*ACTIVITY*. Counting every line in the records below that holds "input", give the total and add nothing.
*** SUPPLIED DATA Section Begins ***
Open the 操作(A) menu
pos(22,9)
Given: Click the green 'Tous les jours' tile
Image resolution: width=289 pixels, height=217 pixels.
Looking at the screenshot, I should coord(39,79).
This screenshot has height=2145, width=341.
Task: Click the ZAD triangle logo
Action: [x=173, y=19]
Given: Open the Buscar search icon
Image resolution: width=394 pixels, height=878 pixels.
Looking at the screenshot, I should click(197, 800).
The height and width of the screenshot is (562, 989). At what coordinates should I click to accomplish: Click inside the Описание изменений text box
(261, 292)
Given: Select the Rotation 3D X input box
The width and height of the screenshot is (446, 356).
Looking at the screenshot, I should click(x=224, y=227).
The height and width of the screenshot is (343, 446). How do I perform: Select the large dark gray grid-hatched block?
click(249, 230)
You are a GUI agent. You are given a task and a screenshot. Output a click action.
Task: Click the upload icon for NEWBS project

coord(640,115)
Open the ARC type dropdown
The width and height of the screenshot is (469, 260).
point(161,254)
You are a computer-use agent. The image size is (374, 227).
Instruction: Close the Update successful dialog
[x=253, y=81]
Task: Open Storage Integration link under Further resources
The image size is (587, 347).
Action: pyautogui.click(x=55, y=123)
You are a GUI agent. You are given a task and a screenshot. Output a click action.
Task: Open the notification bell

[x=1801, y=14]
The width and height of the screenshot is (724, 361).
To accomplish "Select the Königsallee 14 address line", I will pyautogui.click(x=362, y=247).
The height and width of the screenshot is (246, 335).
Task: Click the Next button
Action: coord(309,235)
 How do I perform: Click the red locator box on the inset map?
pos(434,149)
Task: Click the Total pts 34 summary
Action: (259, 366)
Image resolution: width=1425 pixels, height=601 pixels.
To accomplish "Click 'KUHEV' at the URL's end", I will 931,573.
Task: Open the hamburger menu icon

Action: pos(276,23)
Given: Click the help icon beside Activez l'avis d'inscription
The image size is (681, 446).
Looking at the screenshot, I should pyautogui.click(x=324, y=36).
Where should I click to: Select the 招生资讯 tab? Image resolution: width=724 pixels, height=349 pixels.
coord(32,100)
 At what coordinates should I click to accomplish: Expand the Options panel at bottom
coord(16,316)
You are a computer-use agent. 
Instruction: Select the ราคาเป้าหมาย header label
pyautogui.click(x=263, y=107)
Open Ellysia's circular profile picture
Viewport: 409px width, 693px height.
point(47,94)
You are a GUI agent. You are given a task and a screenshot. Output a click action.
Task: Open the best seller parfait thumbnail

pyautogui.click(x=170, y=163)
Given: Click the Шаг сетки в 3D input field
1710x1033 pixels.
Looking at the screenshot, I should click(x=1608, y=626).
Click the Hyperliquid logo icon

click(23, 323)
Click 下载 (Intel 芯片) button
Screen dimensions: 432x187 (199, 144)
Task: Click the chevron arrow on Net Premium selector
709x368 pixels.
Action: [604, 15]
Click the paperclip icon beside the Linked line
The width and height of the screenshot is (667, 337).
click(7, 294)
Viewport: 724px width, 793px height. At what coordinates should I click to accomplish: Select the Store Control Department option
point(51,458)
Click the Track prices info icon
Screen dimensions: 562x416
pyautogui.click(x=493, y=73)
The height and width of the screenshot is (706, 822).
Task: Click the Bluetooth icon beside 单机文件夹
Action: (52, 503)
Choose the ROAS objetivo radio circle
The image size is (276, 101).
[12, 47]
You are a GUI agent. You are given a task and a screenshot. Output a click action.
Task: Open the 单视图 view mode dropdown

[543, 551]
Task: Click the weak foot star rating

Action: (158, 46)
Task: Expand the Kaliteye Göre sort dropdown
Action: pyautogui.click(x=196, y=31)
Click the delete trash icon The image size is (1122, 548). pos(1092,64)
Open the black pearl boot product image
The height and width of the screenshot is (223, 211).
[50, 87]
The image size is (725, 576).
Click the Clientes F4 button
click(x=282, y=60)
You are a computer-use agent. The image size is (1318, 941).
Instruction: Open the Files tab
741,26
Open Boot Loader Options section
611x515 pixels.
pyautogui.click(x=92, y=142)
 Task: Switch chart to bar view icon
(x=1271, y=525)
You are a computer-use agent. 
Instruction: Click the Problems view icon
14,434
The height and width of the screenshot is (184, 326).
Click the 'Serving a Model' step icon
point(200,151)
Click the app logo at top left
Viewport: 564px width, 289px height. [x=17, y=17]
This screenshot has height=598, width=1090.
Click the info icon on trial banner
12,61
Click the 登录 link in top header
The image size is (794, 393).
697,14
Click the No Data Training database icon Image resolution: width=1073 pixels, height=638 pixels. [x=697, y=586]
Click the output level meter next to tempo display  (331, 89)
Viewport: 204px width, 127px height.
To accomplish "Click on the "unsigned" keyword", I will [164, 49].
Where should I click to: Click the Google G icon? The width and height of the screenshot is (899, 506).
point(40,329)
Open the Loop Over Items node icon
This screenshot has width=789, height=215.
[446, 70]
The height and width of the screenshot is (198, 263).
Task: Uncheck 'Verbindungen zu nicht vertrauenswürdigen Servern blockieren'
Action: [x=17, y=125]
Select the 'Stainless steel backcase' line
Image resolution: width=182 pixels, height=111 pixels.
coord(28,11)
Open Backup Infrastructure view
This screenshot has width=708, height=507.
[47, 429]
*** SUPPLIED DATA Section Ends ***
*WRITTEN SOLUTION*. 2